It's not the matter of having fat in my diet, it's how much I'm having.

Just always thought turkey was a low fat meat, however starting to doubt this


----------



## B-GJOE (May 7, 2009)

http://www.second-opinions.co.uk/

The above link gives the opposite end of the argument about fats. Very interesting reading indead. Also recommend Barry Groves Book 'Trick and Treat' or Gary Taubes 'Good Calories bad Calories' You should educate yourselves about the big FAT lie.


----------



## B-GJOE (May 7, 2009)

pastanchicken said:


> It's not the matter of having fat in my diet, it's how much I'm having.
> 
> Just always thought turkey was a low fat meat, however starting to doubt this


Depends where the meat comes from, breast meat is very lean, the leg and thigh is quite fatty.


----------



## Goose (Jan 29, 2009)

Well I hope not as I have 4 meals which contain lean beef mince made into burgers 

I've never had a problem.. If you feel your getting a bit fat don't cut the calories just do some PWO cardio. Then assess your carbohydrate intake.


----------



## pastanchicken (Sep 29, 2008)

B|GJOE said:


> Depends where the meat comes from, breast meat is very lean, the leg and thigh is quite fatty.


That may be it , cheers mate :rockon:


----------



## B-GJOE (May 7, 2009)

We can learn a lot about body composition by looking at a turkey. The wing and breast are lean and white, and leg and thigh is red and fatty. White/Fast twitch fibres in wing and chest from anearobic short bursts attempting to fly, and Red/Slow twitch fibres in leg and thigh from walking around all day. Yet more evidence that anaerobic type exercise causes bigger and leaner muscles. Heheheheheehe


----------



## rs007 (May 28, 2007)

Lean mince is no problem whatsoever as long as it is decent quality and the overall diet picture is considered.

I prep on lean with lean steak mince as a staple (get it from morrisons, app 10g of fat per 100g raw wieght), and if I am really trimming everywhere I can, I get the "extra" lean which is approx half the fat again - ie just as lean as high quality cuts of meat...

As said above, fat is not the primary enemy...


----------



## Titchy Dan (May 14, 2009)

The mince is use is from the butchers (so is all my meat for that matter) so i dont loose any of the liquid **** that the supermarkets pump into it. My mince doesnt taste, look, feel or let of any oily fat etc so thats not a concern of mine.

Its prob the carbs. Thanks BIGJOE for your responses. They`ve really helped put my mind at rest.

Goose - Could I grab your recipe for those brugers? Id be interested in giving them ago on friday


----------



## Titchy Dan (May 14, 2009)

IanStu said:


> well I find that lean minced beef is often not very lean, I only have it a couple of times a week, I would say that it is probably not the best thing for losing weight to have 250g every day.
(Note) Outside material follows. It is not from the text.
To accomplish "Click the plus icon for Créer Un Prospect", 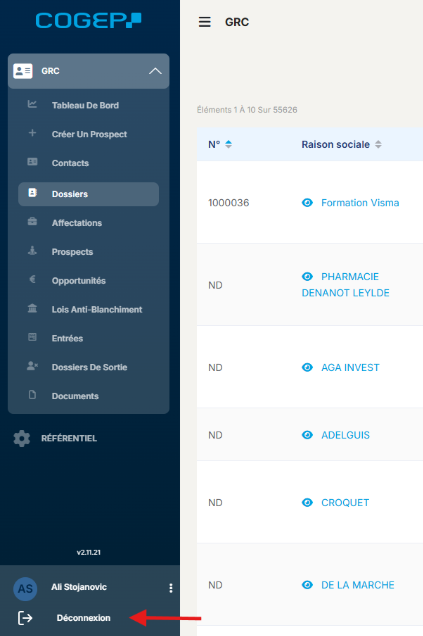I will click(32, 133).
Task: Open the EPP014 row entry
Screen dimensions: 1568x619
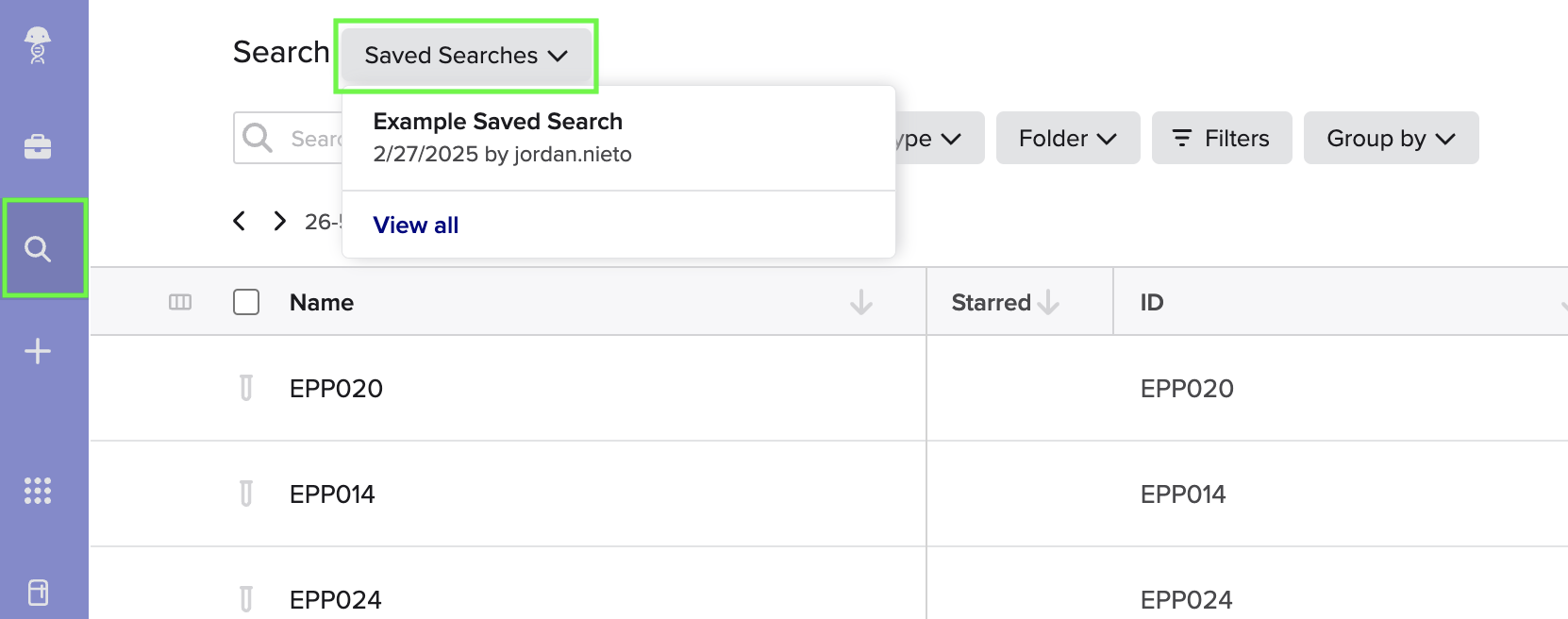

Just to mention im by no means cutting either so it is instigated into my bulking cycle


----------



## Goose (Jan 29, 2009)

Titchy Dan said:


> Goose - Could I grab your recipe for those brugers? Id be interested in giving them ago on friday


Its nothing special mate and prob adds a bit of siht to them but makes them taste lurvley and not done me any harm 

Per 250grams of Lean beef mince I mix 2 egg whites in. Add some grounded herbs, a beef oxo cube, table spoon of brown sauce and mix away.

The egg whites will bind the meat together.. Then literally make into "burger" shapes and cook in a pan.. I don't use any oil in the pain just let them cook off their own fat.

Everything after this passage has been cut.